蘭珏看了看張屏,王硯做事,素來求簡求快,其實眼下這裡的及將要增調過來的,多半是縣衙的人手,後續挖掘這個地宮,亦得縣衙來辦。原本當要王硯告知張屏,張屏統籌調派。現在這般,論真就是王硯濫權,張屏失職。
帶路侍衛的作為,也不合規矩。按本朝律例,取證查訪,須兩人以上,互相督管,以防疏漏舞弊。凡擅自獨行,所查所得,皆要重新審核,或廢而不用。
倘若在這裡的是馮邰,帶路侍衛與其搭檔肯定會被嚴責。如果還有個御史台的人在,王硯和張屏更得被好好彈上一彈了。
王硯有肆意的本錢,但張屏須早些自行體悟知縣該怎麼當。
大致查看完此處,帶路侍衛再舉著燈籠引路:「大人,還有一處更不對頭的在這邊。」
眾人再隨他出了門洞折轉,王硯讓眾人一個個排成一豎行,間隔些許距離,輕落步,緩緩向前走,地面越來越不平,石牆歪斜,走了不多久,前方亂石橫阻,再不可行。
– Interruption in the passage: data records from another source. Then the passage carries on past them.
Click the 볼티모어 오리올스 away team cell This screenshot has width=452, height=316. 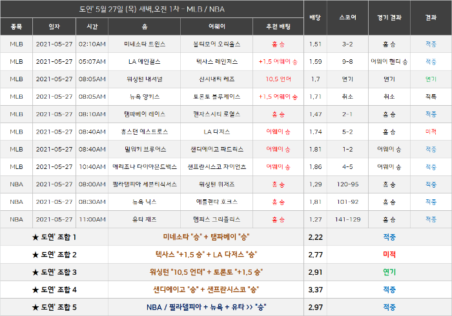[216, 44]
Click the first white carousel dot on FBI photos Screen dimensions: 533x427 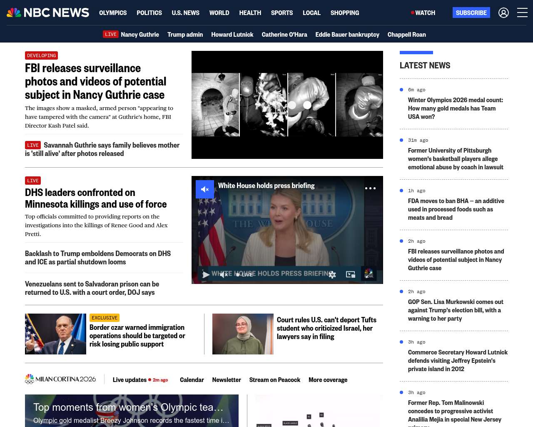[x=292, y=105]
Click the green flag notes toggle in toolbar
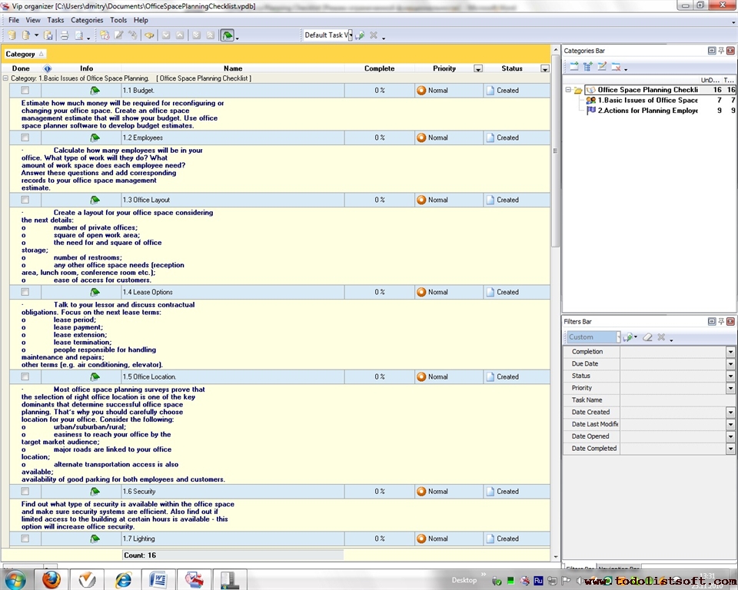Image resolution: width=738 pixels, height=590 pixels. [227, 35]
帶路侍衛在被阻斷處前停住,眾人的視線亦都定在了那方。
那裡地上,有一堆土,土中夾著碎渣石塊,土堆對著的靠近坍塌處的頂上,有個洞。
「上頭不通,洞裡能鑽下一個人,卑職覺得,有人從這個洞進到這裡過。」
王硯走到洞下抬頭看了看,再捻起一撮泥土,裡面的石子土渣定不是地宮之物。
「不錯,這地宮還有其他不速之客來過。」
地宮外壁堅硬,不易挖穿,打洞的人是利用坍塌的縫隙,才挖出了洞。
那麼這個洞,是在地動之後才有。
「此洞位置,對應地上,是慈壽村中。石棺中的女子死後,案犯等人必然監視他人的一舉一動,挖洞既費力,動靜又大,不是抱走孩子的姚存善所為。」
張屏點點頭。
姚存善知道孩子的事,也知道門在哪裡,不需要打洞。
「下官覺得,此洞是在蒲氏女被害,姚存善抱走孩子之後挖的。」
那女子帶著孩子住在這裡,若這洞是之前挖的,她應該會清清這些土,堵堵洞,防止再有人進來。
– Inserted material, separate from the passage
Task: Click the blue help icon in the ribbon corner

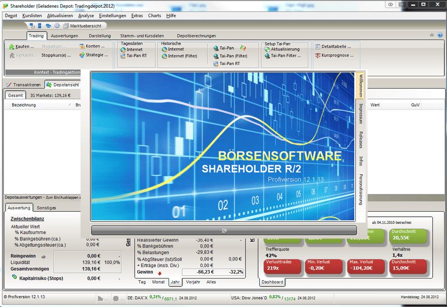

「看這洞口痕跡,用了不止一種工具。大人方才已說了,此洞地上的位置,在慈壽村中。打洞動靜很大。案犯一直在留意村中動靜。所以,這個洞,是案犯自己挖的。」
無昧驚詫脫口:「案犯也來過這裡?」
王硯瞳孔一縮:「不錯,難怪那些屋子的門,多半都是開著的。也難怪這些人後來知道了蒲氏女有孩子,還知道孩子大概的歲數。」
張屏再點點頭:「所以,甄選侍奉慈壽姥姥的靈童,第一次六歲,第二次九歲。」
蘭珏微怔:「慈壽姥姥選靈童之事,其實是案犯藉此為名搜尋蒲氏女的孩子?」
張屏和王硯一起肅然凝視他,同時緩緩點了點頭。
正在這時,甬道處一團光亮顛簸而來,一旁侍衛立刻喝止其奔跑,那奔來的侍衛放下燈籠,就地跪倒。
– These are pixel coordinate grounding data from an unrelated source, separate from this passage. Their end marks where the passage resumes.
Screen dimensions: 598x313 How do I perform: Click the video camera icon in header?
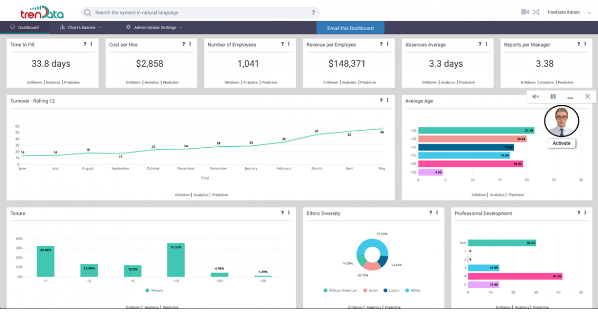[525, 12]
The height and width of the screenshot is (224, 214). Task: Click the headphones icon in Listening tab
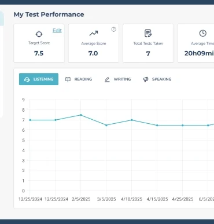pyautogui.click(x=27, y=79)
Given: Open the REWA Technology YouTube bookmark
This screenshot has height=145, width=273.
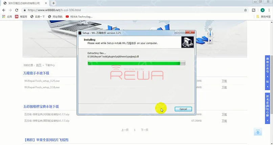Looking at the screenshot, I should tap(79, 17).
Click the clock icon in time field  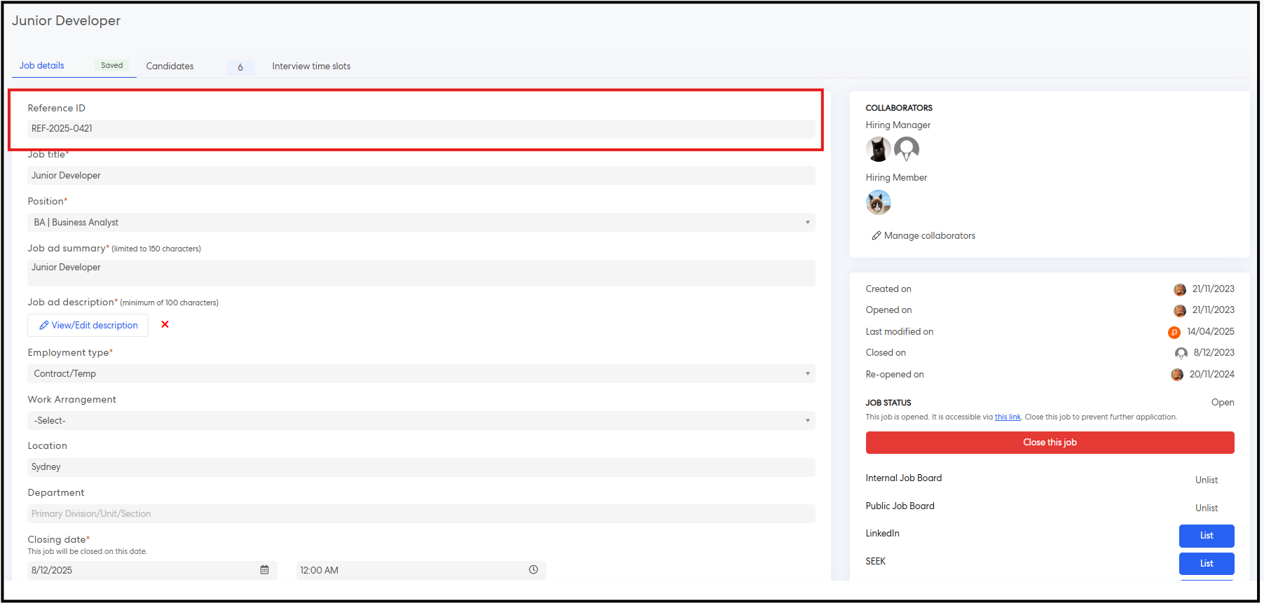[x=533, y=570]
「叩稟大人,卑職等在那邊坍塌處的頂上,發現一處可疑痕跡。卑職等大膽推測,可能是個被封上的洞口。」
王硯神色一變,皺眉:「又一個洞?」
第146章
和王墓與東真國秘寶一直被人覬覦,這裡有十個八個盜洞原本都說得過去。但與當下推測出的案情和那些未動過的機關,就有些對不上了。
王硯擰眉沉吟,張屏躬身:「下官想接著查看有壁畫的甬道,望大人恩准。」
王硯瞥他一眼:「不必請示,本部院也要接著查那邊,否則這般折來返去,平白多走路,多耽誤工夫。」轉頭吩咐侍衛,「那處洞口待本部院查完其他的後再看,也不用發現了什麼就趕著稟報,先都錄下,之後一道報與本部院。每塊石頭每寸土都不得擅動。」
侍衛領命離去。眾人又折返回之前正在查的甬道。
張屏跟在王硯蘭珏之後默默前行,幾十年前,案犯從洞口下到這裡後,必然也如他們一般,先走到岔道口,而後發現了牆壁上發光的畫。
案犯跟著那些畫一路尋覓,進入一間間空蕩蕩的石室。
越往前走,石室門旁被扯下的鎖鏈距離門越遠,門框上鎖鏈被扯的損傷越來越重,還有被腳踹的痕跡。
一無所獲的案犯越來越暴躁。
牆上的畫被刮過,牆邊的殘餘火把和火摺子都是被摔滅的,案犯非常急躁,質疑自己是否又一次被耍。
終於,在走了很久很久之後,案犯發現了——
這裡。
走在最前方的侍衛在一扇大敞的門前站住:「大人,地上有痕跡。」再側身一照門內,更驚喜道,「屋裡有東西!」
王硯立刻道:「小心,莫碰到證據。」帶著另一個提燈侍衛大踏步走上前。
地上的痕跡明顯是人的鞋底沾了灰踩出的腳印,由深至淺朝向了甬道更前方,看大小,是男子的腳印。
王硯吩咐隨行繪下腳印大小形狀,測量步踞,自與兩名隨從先進入室內。
這間石室與先前那些石室的大小完全一樣,屋中一片狼藉。
其中一面牆上,又有一幅綠油油冒光的畫。